# 작업 목표
아래 데이터에서 "header" 문자열이 들어 있는 줄을 하나도 빠짐없이 그대로 보여 주세요. 대소문자를 구분합니다.
___ 저장된 데이터 ___
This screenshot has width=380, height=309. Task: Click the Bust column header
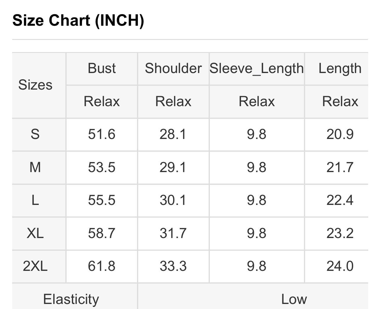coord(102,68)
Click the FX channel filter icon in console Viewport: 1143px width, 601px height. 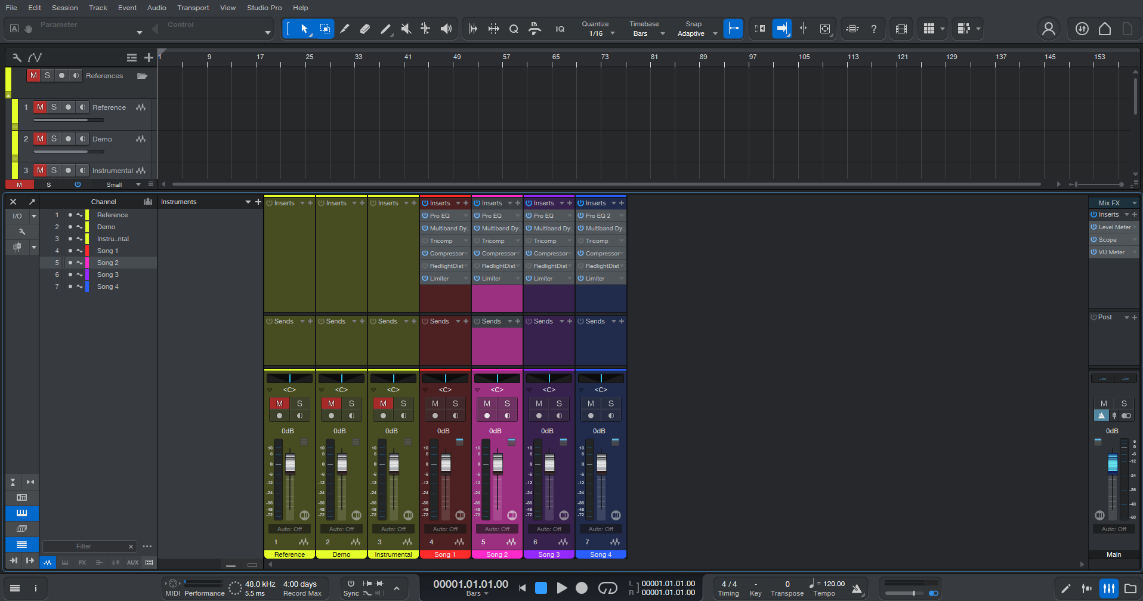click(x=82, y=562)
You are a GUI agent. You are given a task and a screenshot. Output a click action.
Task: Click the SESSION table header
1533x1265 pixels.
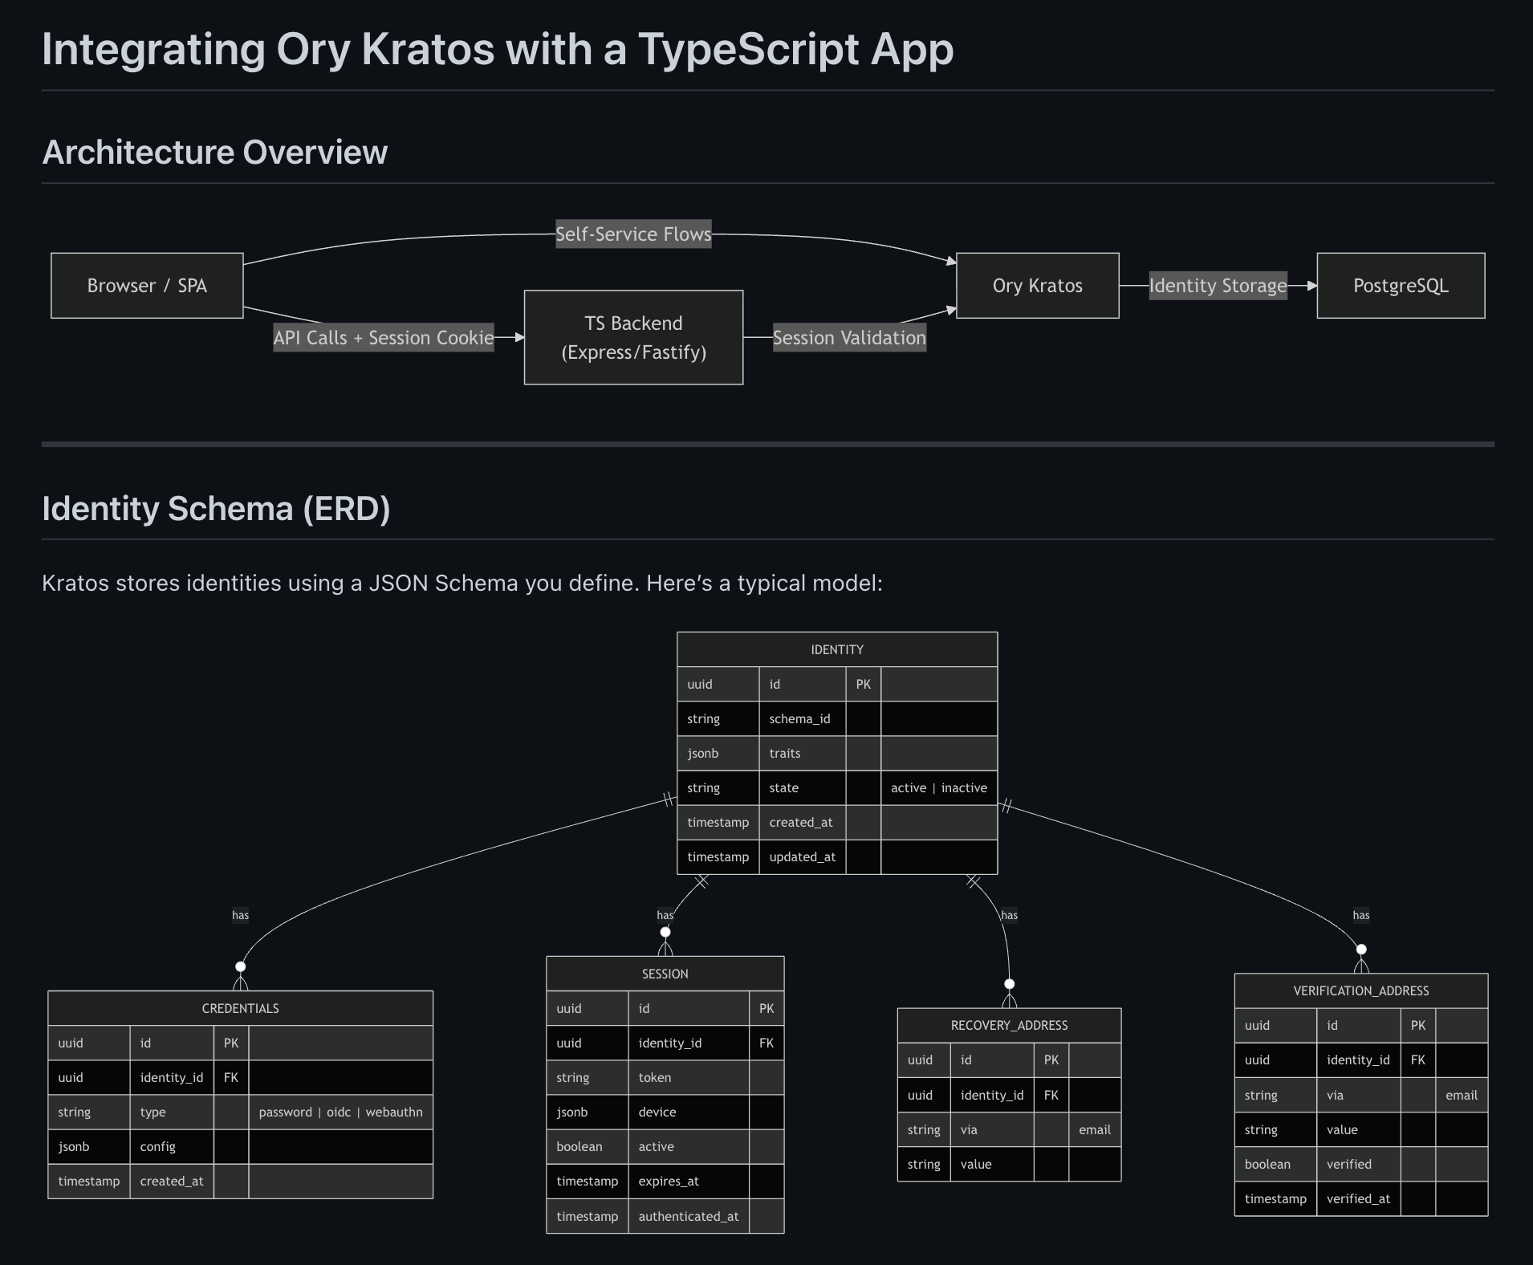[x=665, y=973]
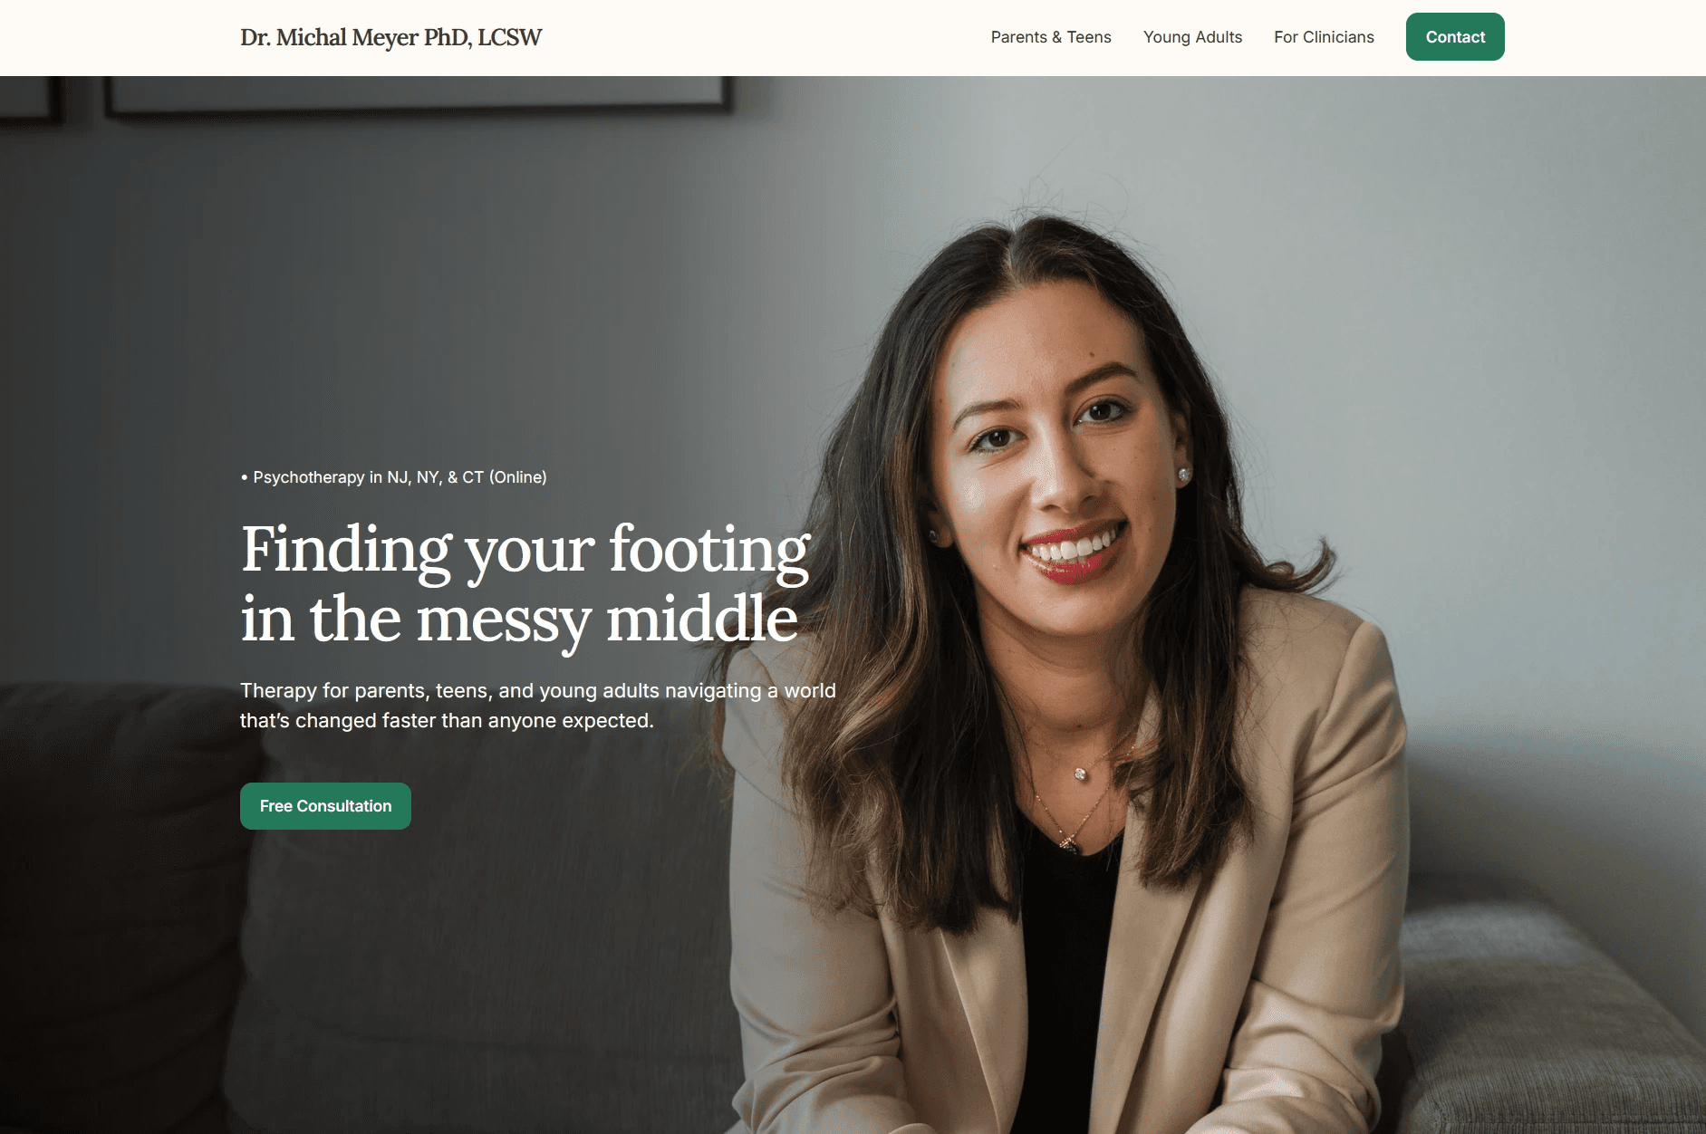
___
# 최종 결과
This screenshot has width=380, height=309. Task: Click the Bust column header
Task: Click the SESSION table header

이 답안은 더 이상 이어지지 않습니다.